How False Color Astronomy Works
StartsWithABang writes: When you look out at the nebulae in the night sky — especially if you're seeing them with your eye through a telescope for the first time — you might be in for a big surprise. These faint, fuzzy, extended objects are far dimmer, sparser and more cloud-like than almost anyone expects. Yet thanks to some incredible image processing, assigning colors to different wavelengths and adjusting the contrast, we can make out detailed structures beyond what even your aided eye could ever hope to perceive. Here's how the magic happens, and what it teaches us.
In the amateur astrophotography community some people image-process to death by using brush tools to selectively enhance specific features. An example: "Paint" a galaxy with a brush tool to make it stand out from the background. In my humble opinion, this is unacceptable. One other example: Wrong color balance in wide-field Milky Way shots, resulting in blue night skies. The night sky can't be blue for any aesthetic reason. At least, inform your viewers that your images are (heavy) processed.

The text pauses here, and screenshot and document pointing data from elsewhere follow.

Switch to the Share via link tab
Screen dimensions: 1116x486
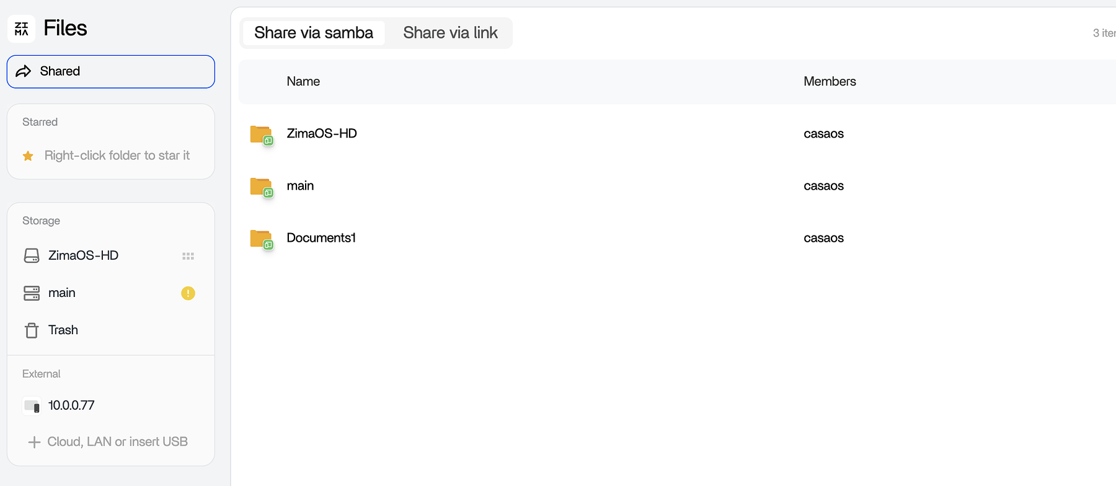450,33
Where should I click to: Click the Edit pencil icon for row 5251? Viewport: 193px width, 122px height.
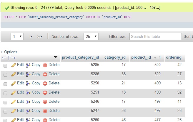point(14,93)
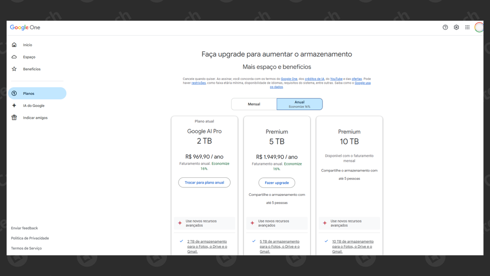The image size is (490, 276).
Task: Switch billing to Mensal
Action: (x=254, y=104)
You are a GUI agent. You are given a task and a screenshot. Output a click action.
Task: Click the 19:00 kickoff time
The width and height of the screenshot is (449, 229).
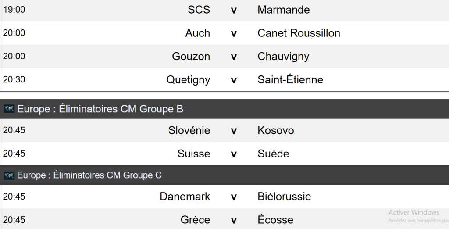(x=14, y=10)
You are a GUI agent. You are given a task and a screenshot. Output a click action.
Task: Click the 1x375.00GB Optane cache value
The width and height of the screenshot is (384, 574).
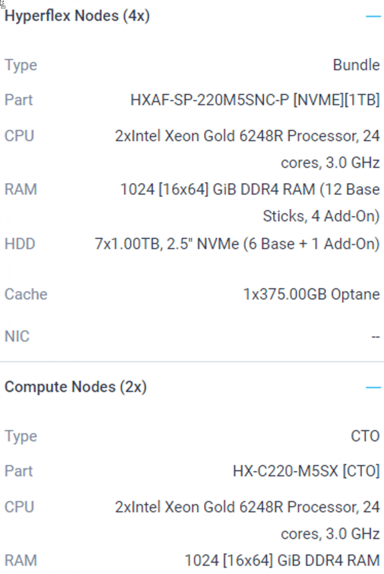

Thierry Legault, an acclaimed astrophotographer says about image processing:
Furthermore, an astronomical image is something fragile, and it is dangerous (and unuseful) to torture it to extract details. Image processing softwares are now so powerful that they look like Ferraris...but don't drive them like Ayrton Senna ! Actually the best is to process an image as little as possible: the first quality of an amateur in this field is its moderation. Just take a look at the planetary images of the HST: they are detailed but very smooth and natural, no trace of the over-processing that damages so many amateur images. If a raw image is good, a slight processing must be sufficient for showing its contents. And if a processed image shows too few details, it is not a problem of processing but a problem of acquisition.